The 1969 Chevrolet Camaro, Barn-Bound for 30 Years, Holds a Tale of Unexpected Changes -9

The Camaro production increased slightly in 1969 as compared to the previous years, and just as expected, the base model was still the most popular one for obvious reasons.

Out of the over 243,000 units that got to see the daylight, more than 150,000 of them were actually base Camaros, while the RS package ended up being installed on close to 38,000 vehicles.

The SS was pretty close as well, with nearly 35,000 Camaros receiving this treatment before leaving the factory. The Z28 obviously remained the rarest version, though its production increased as well, so for the model year 1969, Chevrolet equipped more than 20,000 cars with this package.

The Camaro that we have here, however, comes with a series of questionable changes that could make some people walk away, though, at closer inspection, it’s still a solid candidate for a restomod if you don’t mind the occasional rust and the holes in the body.

First and foremost, in case you’re wondering why the Camaro is covered in primer, there’s a very simple explanation for this. While this doesn’t make much sense, eBay seller cncmillguy says a previous owner installed a new left fender, and because they wanted to have the same color as the rest of the car, they used primer on the entire body. So they didn’t want to paint just the new fender but the entire vehicle.

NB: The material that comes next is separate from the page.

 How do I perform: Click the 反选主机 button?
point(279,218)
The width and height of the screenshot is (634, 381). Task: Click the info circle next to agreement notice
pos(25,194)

As for all the rust you see in the photos, there’s a good reason for this one too. The car spent over 3 decades in a barn before being moved outside where it was supposed to get a second chance. It didn’t, so it’s now listed for sale for someone else to restore it.

The engine under the hood is said to be a replacement 307 (5.0-liter) V8, and while no specifics have been provided on it, we do know it was running fine before the Camaro ended up in storage.

So does this Camaro really deserve a second chance? It seems it does, as the car has already received over 20 bids since going online on eBay, with the top offer at the time of writing exceeding $6,000.